Here is the most recently proposed language:


Information is material if omitting, misstating or obscuring it could reasonably be expected to influence the decisions that the primary users of a specific reporting entity’s general purpose financial statements make on the basis of those financial statements.

Materiality depends on the nature or magnitude of information, or both. An entity assesses whether information, either individually or in combination with other information, is material in the context of its financial statements. Material information might be obscured if it is not communicated clearly—for example, if it is obscured by immaterial information. A misstatement of information is material if it could reasonably be expected to influence decisions made by the primary users.

Assessing whether information could reasonably be expected to influence decisions of the primary users of general purpose financial statements requires consideration of the characteristics of those users judged in the entity’s circumstances.

Compare that to FASB’s understanding of the US Supreme Court’s definition of materiality:

… the U.S. Supreme Court’s definition of materiality, in the context of the antifraud provisions of the U.S. securities laws, generally states that information is material if there is a substantial likelihood that the omitted or misstated item would have been viewed by a reasonable resource provider as having significantly altered the total mix of information.

These two approaches are rooted in the same concept: if it really didn’t matter to the person who used the information (i.e., if that person didn’t rely on it), then the information (e.g., “representation”) was not material (a/k/a: it was immaterial).

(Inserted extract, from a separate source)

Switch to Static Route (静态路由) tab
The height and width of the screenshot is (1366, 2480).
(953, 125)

What the proposed, revised definition from the IASB adds to the discussion is the concept of “obscuring.” When we write our agreements, the most likely battlefield upon which the “material” fight takes place is within the sections dealing with representations and warranties. But, in those sections we write about “material misstatements or omissions.” We don’t think about the burying of a true, but not very pretty, disclosure inside long boring prose or within voluminous documents “incorporated by reference.” Basically, our profession resorts to the principal of “caveat emptor,” something described by Investopedia as “a neo-Latin phrase meaning ‘let the buyer beware.’ It is a principle of contract law in many jurisdictions that places the onus on the buyer to perform due diligence before making a purchase.”

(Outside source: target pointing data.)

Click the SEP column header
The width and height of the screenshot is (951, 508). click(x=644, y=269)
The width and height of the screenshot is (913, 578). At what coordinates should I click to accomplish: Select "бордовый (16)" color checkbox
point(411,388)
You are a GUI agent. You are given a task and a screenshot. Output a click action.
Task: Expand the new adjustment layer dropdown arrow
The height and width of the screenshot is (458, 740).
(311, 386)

Should we impose greater responsibility on a party to a specific agreement to scrutinize every word in that agreement than we place on someone in the amorphous class of people who might read a financial statement? Probably, “Yes.” But what about a professional reader of financial statements such as a lender considering whether to make a loan? Great minds will differ and some will conclude that it is acceptable to obscure material (damaging) facts in an agreement or in a data dump of 10,000 due diligence documents, but somehow it doesn’t seem right to allow that to happen.

So, with that in mind, what do our loyal readers think about adding the underlined text to the following, pretty common words we all see in agreements:

[Seller represents that] this Agreement contains no untrue statement of material fact and does not omit a material fact necessary in order to make such information not misleading, and no material facts have been presented in this Agreement in a way that a reasonable person would conclude those facts have been intentionally obscured such that such obscured material facts were, in effect, omitted.

Yes, even to us, the underlined addition sounds like an unmanageable (unprovable) standard. That is, it does, until we compare it to the generally acceptable standard that precedes it: “and does not omit a material fact.” Placing a material (adverse) fact (expressed with 10 words) inside a 30 page exhibit might “technically” be disclosure of that fact, but, as we are starting to see, doing so is just a sneaky way of “omitting a material fact.”

Ruminations has no belief that anyone will be running to revive their documents or, if they do, that anyone will accept the added text. Nonetheless, this blog is aimed at provoking thought and discussion. If it has, then we’ve been successful (today, at least).